Segment Start: Data for this exercise

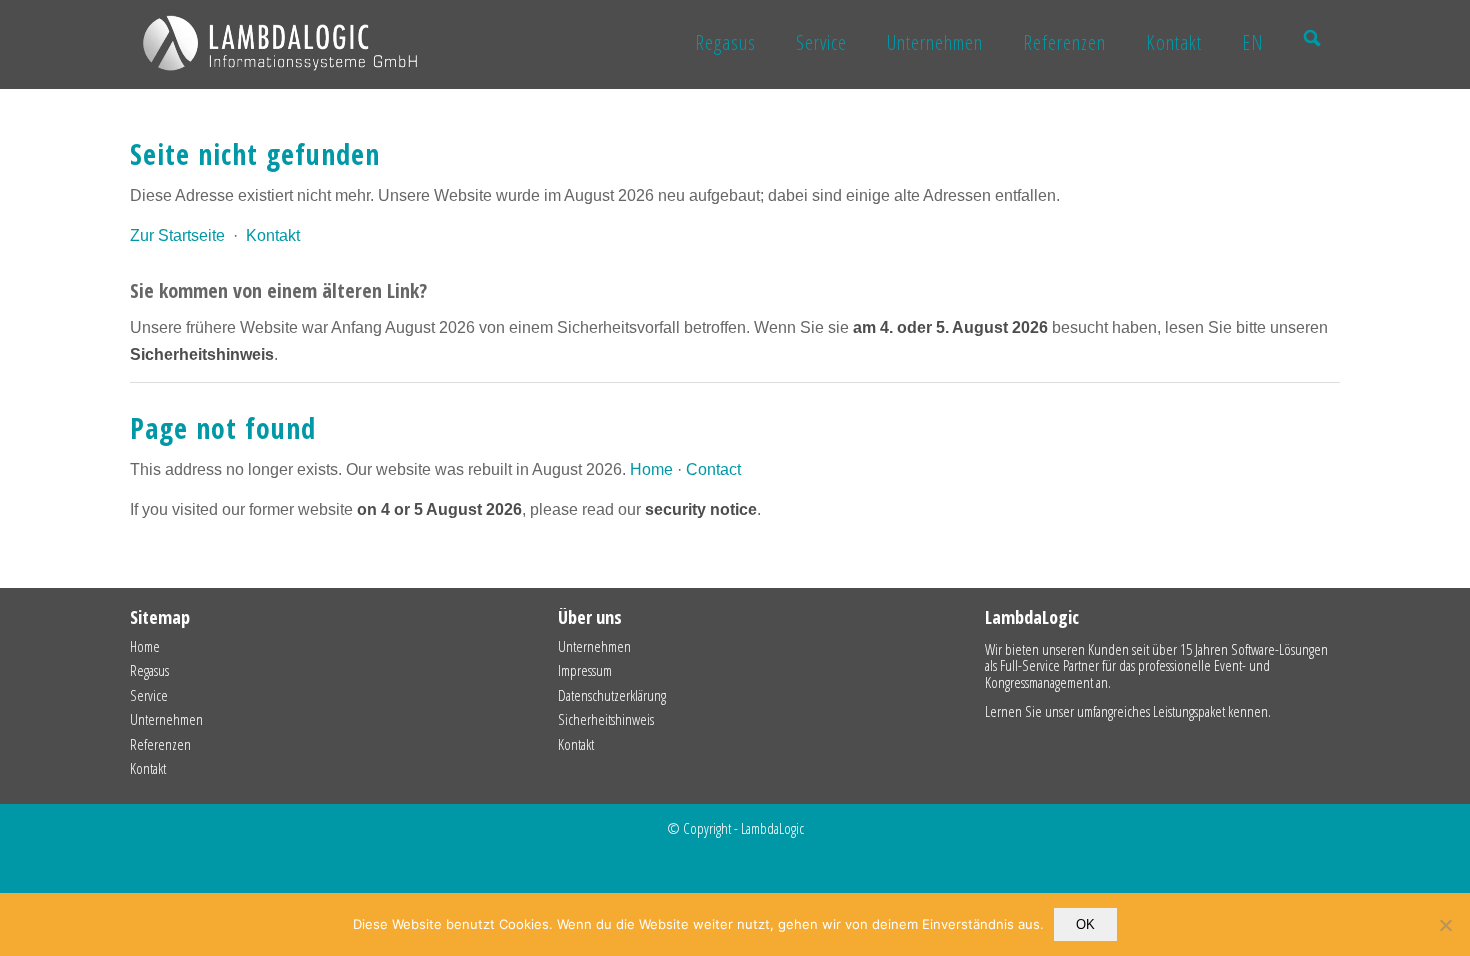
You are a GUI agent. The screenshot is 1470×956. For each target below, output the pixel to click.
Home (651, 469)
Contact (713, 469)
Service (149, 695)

Segment End: Data for this exercise
Segment Start: Data for this exercise

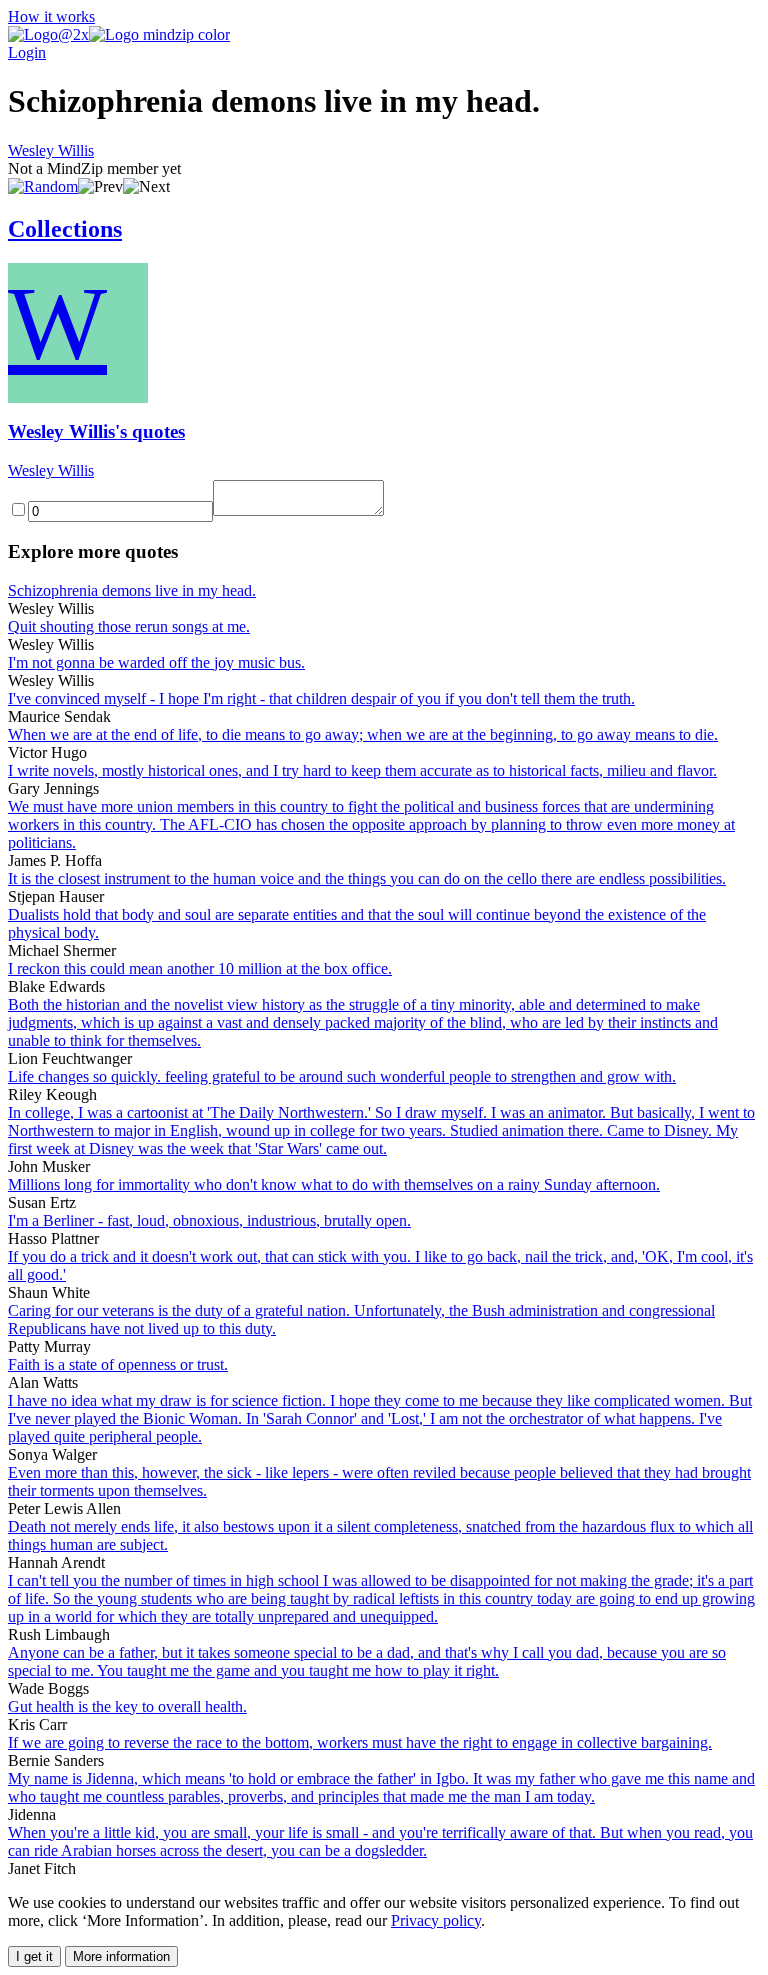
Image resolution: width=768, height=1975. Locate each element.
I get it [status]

Segment End: Data for this exercise

What to work on — All lines above that hold the string "each" should be copied.

Worked solution —
You are a GUI agent. The screenshot is 1470×956. For each target below, output the pixel to click.
Image resolution: width=768, height=1975. Locate each element.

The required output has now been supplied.